Check each line of the records for "Task"; collect those that have it.
Segment Start: Data records
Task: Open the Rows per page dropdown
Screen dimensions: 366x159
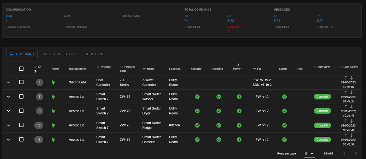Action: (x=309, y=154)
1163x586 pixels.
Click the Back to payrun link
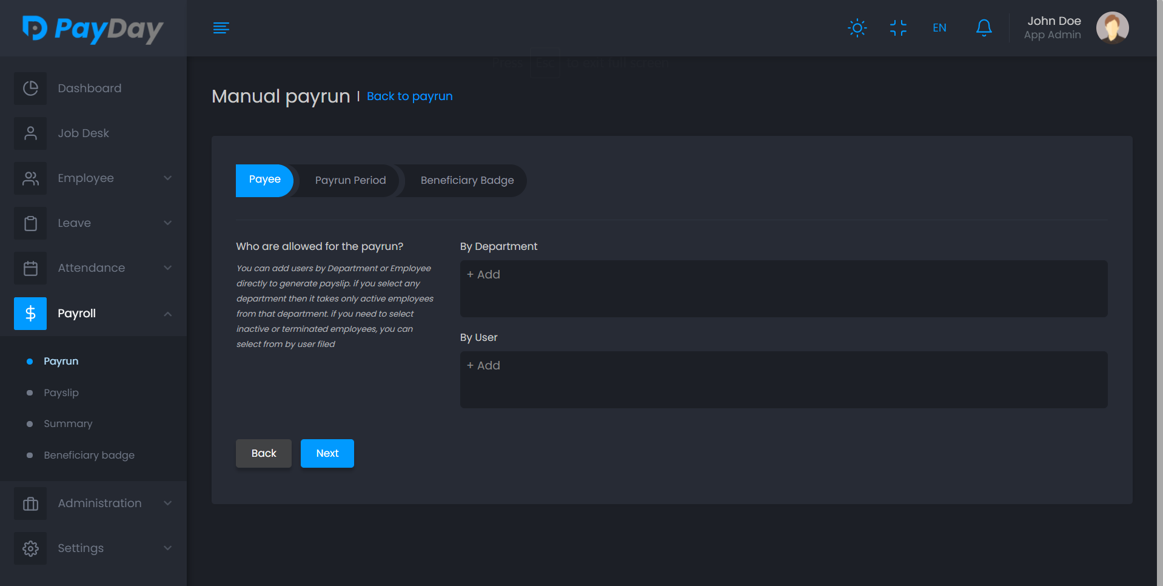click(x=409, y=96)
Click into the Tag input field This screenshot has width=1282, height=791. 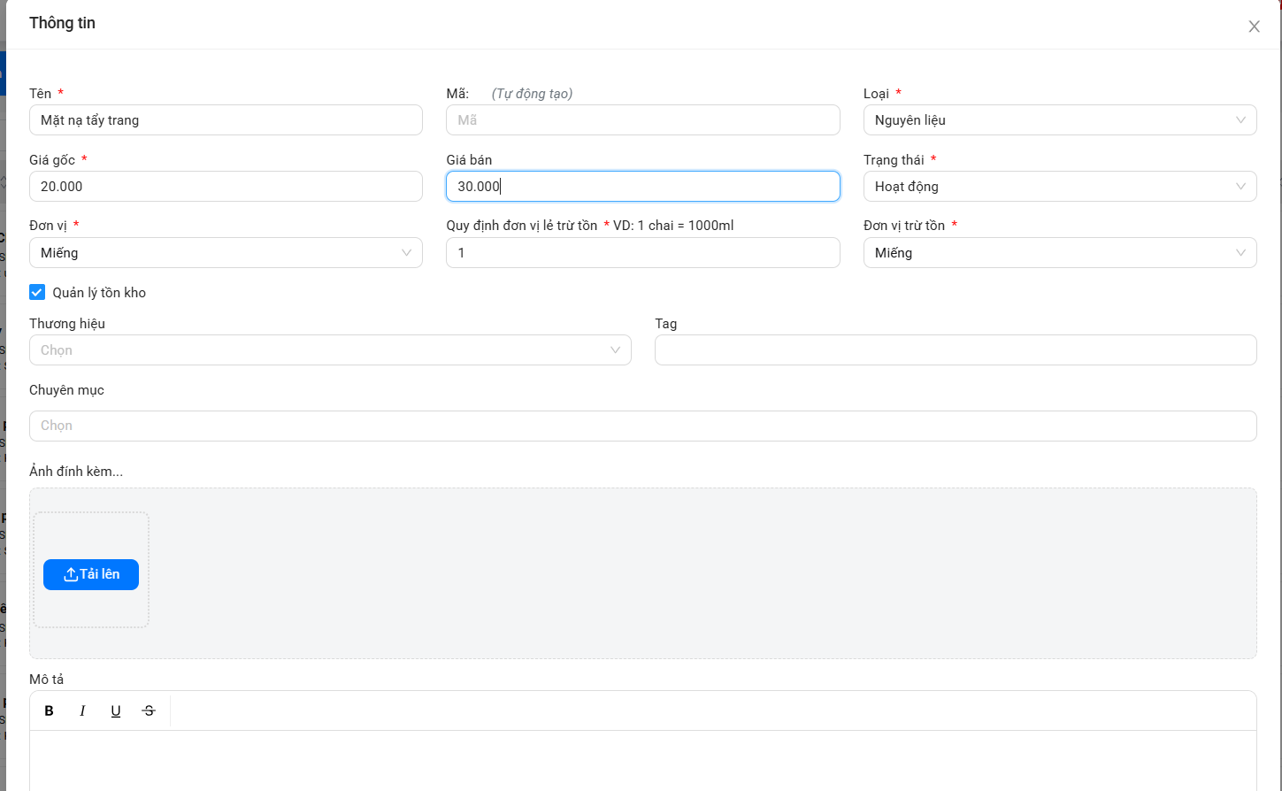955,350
Segment End: Data records
Segment Start: Data records
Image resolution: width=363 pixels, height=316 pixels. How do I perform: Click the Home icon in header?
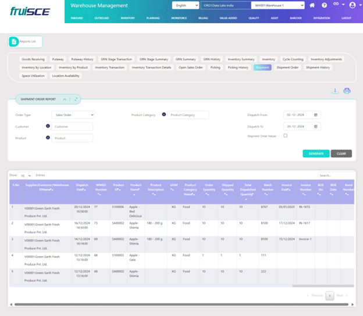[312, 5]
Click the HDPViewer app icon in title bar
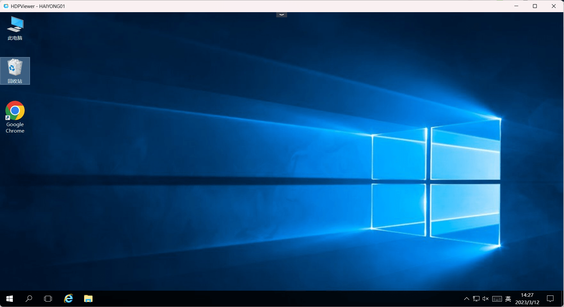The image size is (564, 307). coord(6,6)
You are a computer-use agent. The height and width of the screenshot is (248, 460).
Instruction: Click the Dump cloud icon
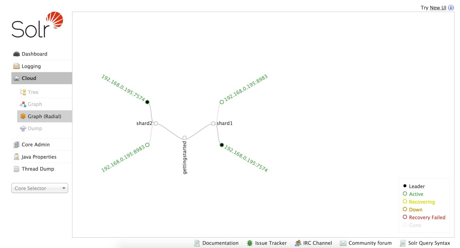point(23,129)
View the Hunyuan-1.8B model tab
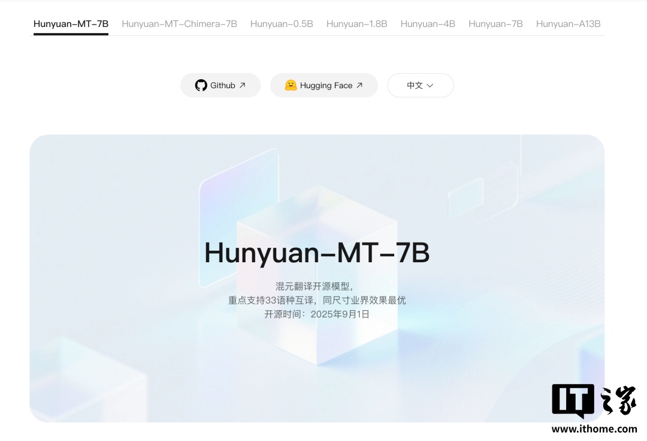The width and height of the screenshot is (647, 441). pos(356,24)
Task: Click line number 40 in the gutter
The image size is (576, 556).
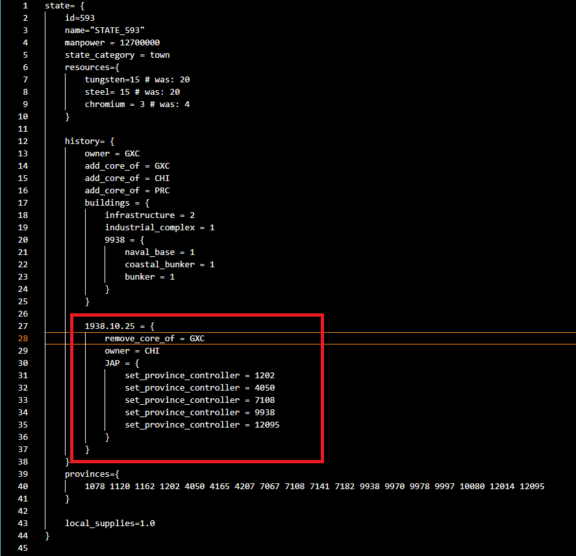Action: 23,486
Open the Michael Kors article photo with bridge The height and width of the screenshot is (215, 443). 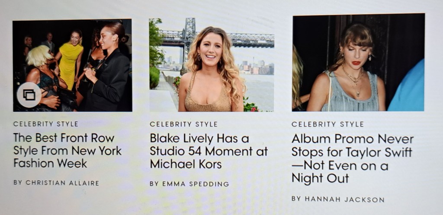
Segment End: Data records
### [Answer section]
Task: Open the Rows per page dropdown
Task: Click line number 40 in the gutter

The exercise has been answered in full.